Requirements.
Please copy out the lines word for word, starting with the first line and ending with the line that contains "Looking at the", and leave the pictures out of your copy.
"""
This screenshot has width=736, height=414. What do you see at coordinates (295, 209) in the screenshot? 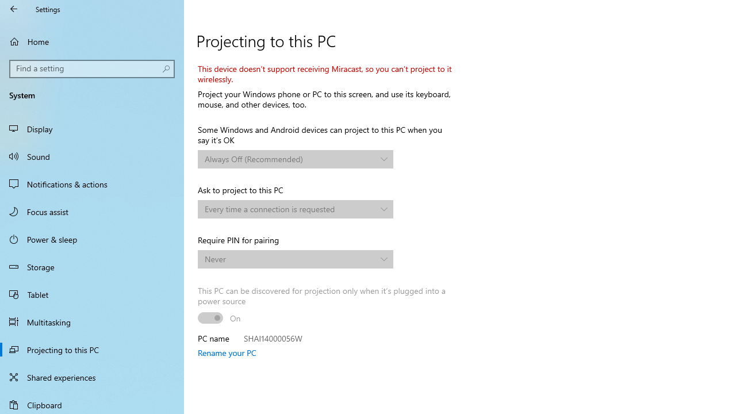
I see `'Ask to project to this PC'` at bounding box center [295, 209].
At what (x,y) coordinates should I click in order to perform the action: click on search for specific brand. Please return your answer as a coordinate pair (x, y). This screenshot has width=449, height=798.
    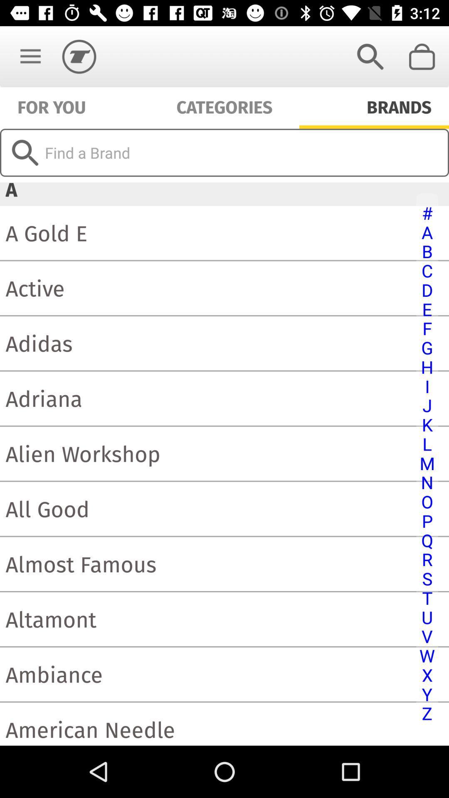
    Looking at the image, I should click on (224, 152).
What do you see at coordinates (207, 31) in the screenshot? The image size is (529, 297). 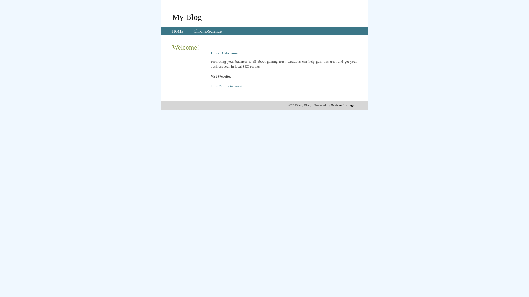 I see `'ChromoScience'` at bounding box center [207, 31].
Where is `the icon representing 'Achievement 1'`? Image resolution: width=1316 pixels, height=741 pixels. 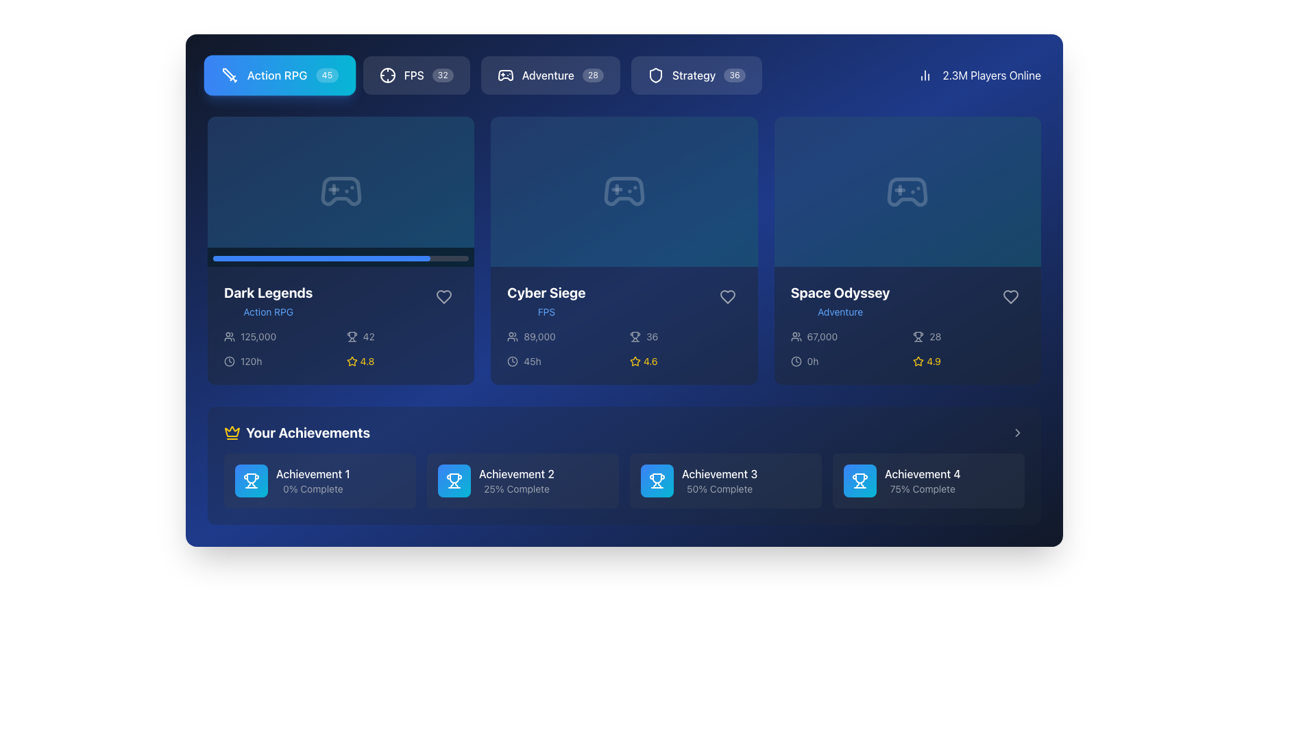 the icon representing 'Achievement 1' is located at coordinates (251, 480).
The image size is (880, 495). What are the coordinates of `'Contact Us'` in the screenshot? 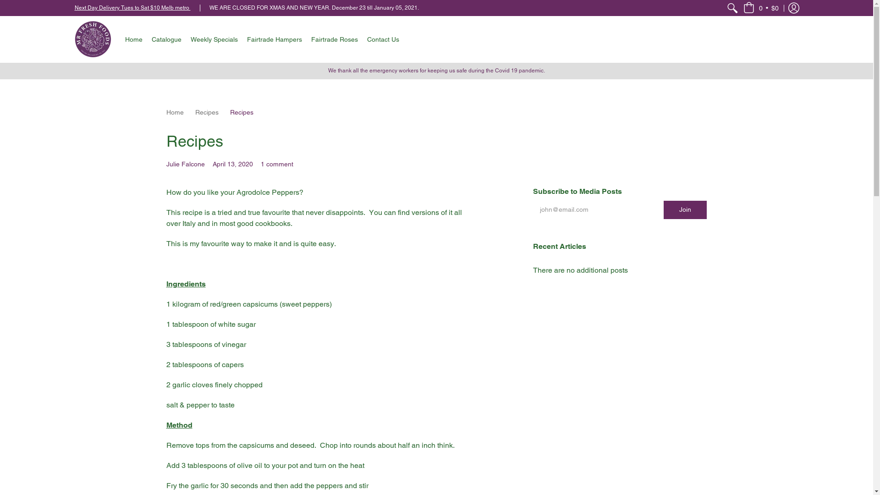 It's located at (383, 39).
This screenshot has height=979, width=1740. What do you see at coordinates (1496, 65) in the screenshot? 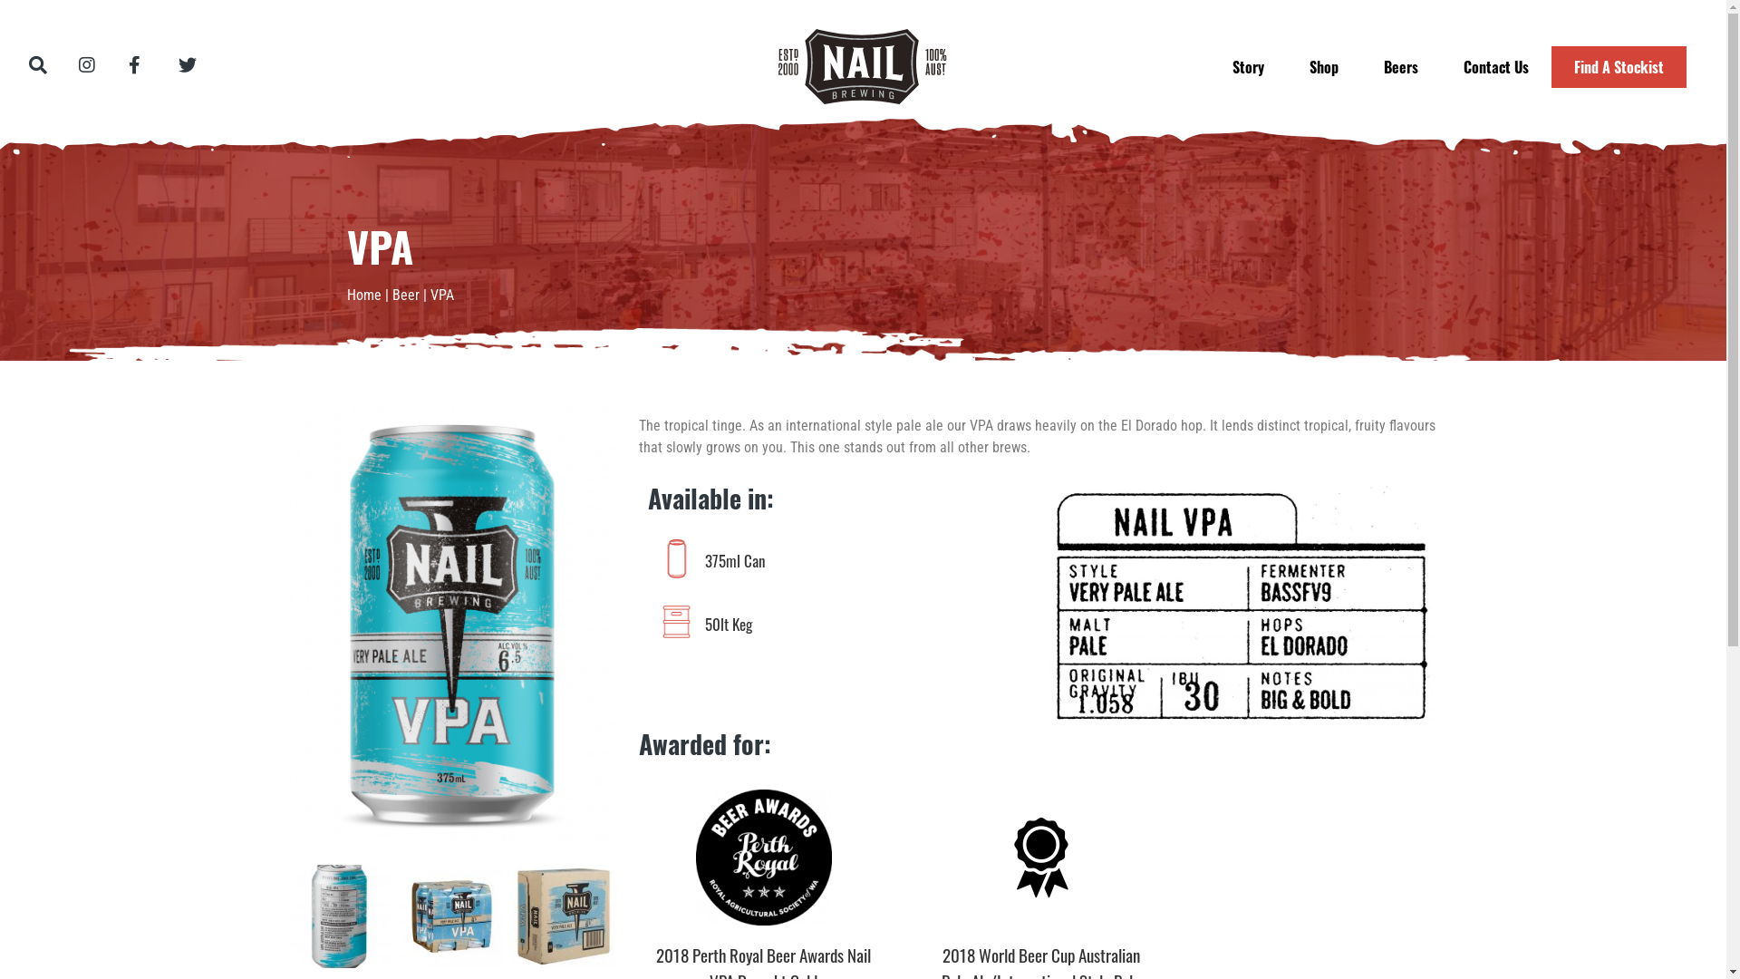
I see `'Contact Us'` at bounding box center [1496, 65].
"""
Solution to this exercise.
This screenshot has width=736, height=414. What do you see at coordinates (295, 209) in the screenshot? 
I see `'Ask to project to this PC'` at bounding box center [295, 209].
At what (x,y) coordinates should I click in order to perform the action: click on search for specific brand. Please return your answer as a coordinate pair (x, y). This screenshot has width=449, height=798.
    Looking at the image, I should click on (224, 152).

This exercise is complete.